This is most apparent in the way the show treats its female characters. It seems quaint to drag the term “male gaze” out of the film theory classroom, but I cannot think of a more perfect example than “Red Oaks,” which was created by and is largely produced by men. “Red Oaks”’ female characters are interesting, but the show struggles to give them interiority; they are all just about licking their lips while running around in their swimsuits and leotards, and it’s all the camera can do to listen while they talk. Each one of the female characters is tangled in a relationship with a man or men who are not as chivalrous or heroic as the main characters—pretty lifeguard Misty (Alexandra Turshen) is with a jock who doesn’t pay attention to her; Skye has several toxic flirtations with older men; Karen is too credulous of the advances of lecherous photographer Barry (Josh Meyers), who is after her to “pose” for him. The camera watches, with barely concealed indignation, as these women are ensnared by these men; the camera waits, with barely concealed impatience, until they see the error of their ways and embrace the nice guys. (David is the nice guy for both Karen and Skye; Wheeler is the nice guy for Misty.)

Source data:
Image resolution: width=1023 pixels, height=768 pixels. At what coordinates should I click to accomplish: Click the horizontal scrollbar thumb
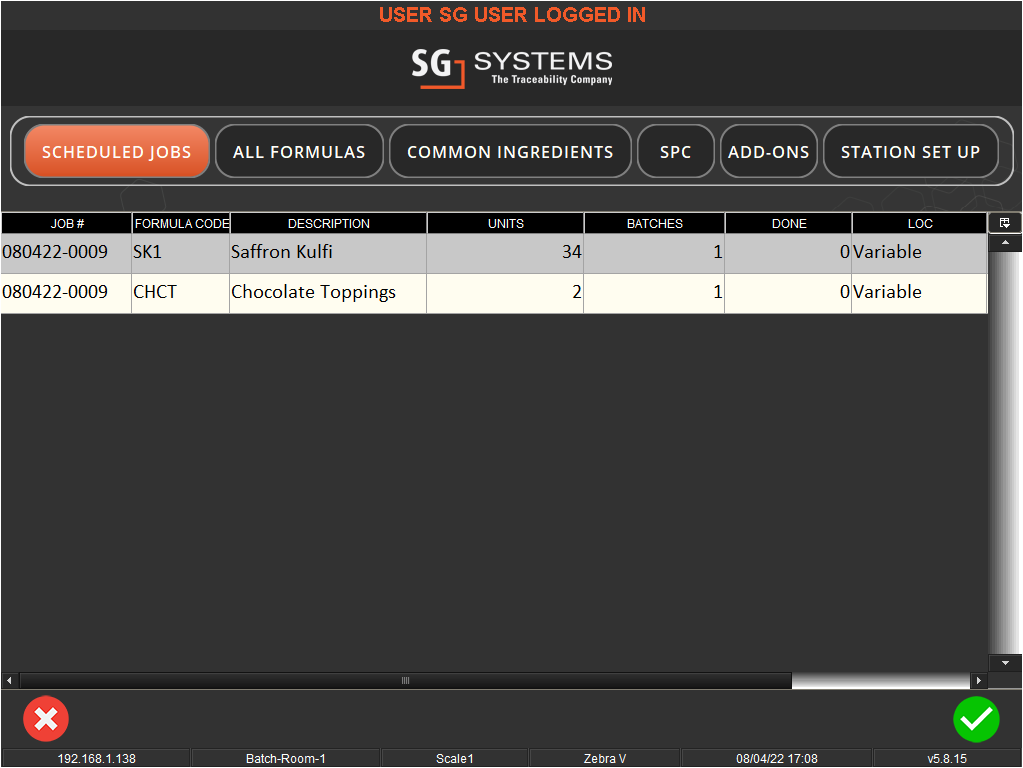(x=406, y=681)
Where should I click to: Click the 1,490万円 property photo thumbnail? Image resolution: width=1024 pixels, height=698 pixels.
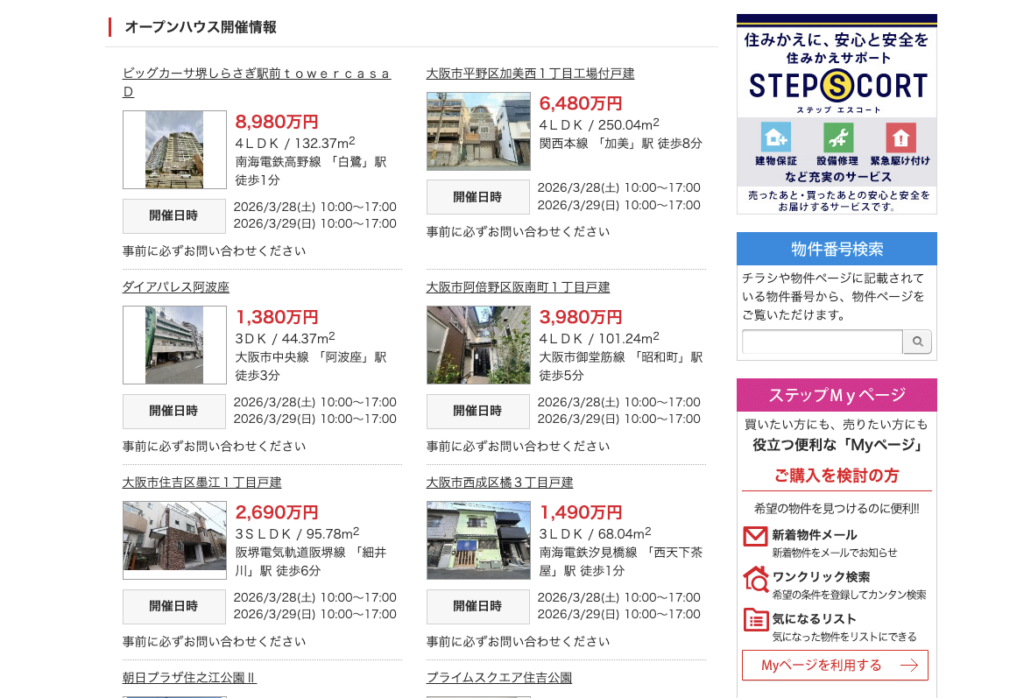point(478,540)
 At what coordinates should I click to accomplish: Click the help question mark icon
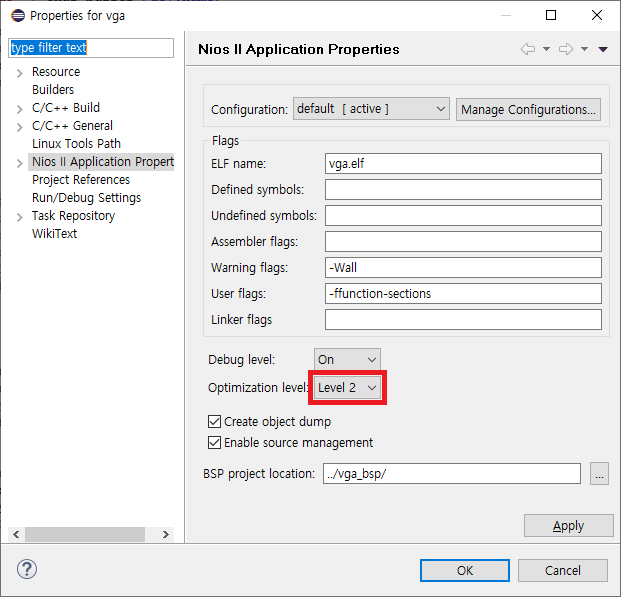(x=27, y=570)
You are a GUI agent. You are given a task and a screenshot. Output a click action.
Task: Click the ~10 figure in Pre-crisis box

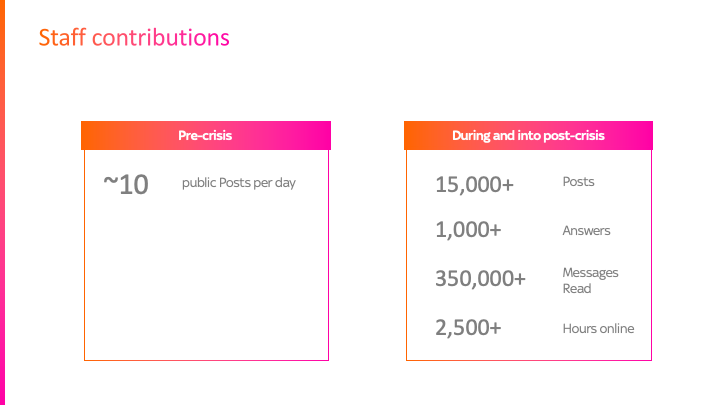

_Task_
In the excerpt about "Red Oaks," why does the writer treat the show as a perfect example of the "male gaze"? Answer in one to three sentences.

_Written solution_
The show was created by and is largely produced by men, and it struggles to give its female characters interiority. They are shown licking their lips while running around in swimsuits and leotards, and the camera barely listens when they talk.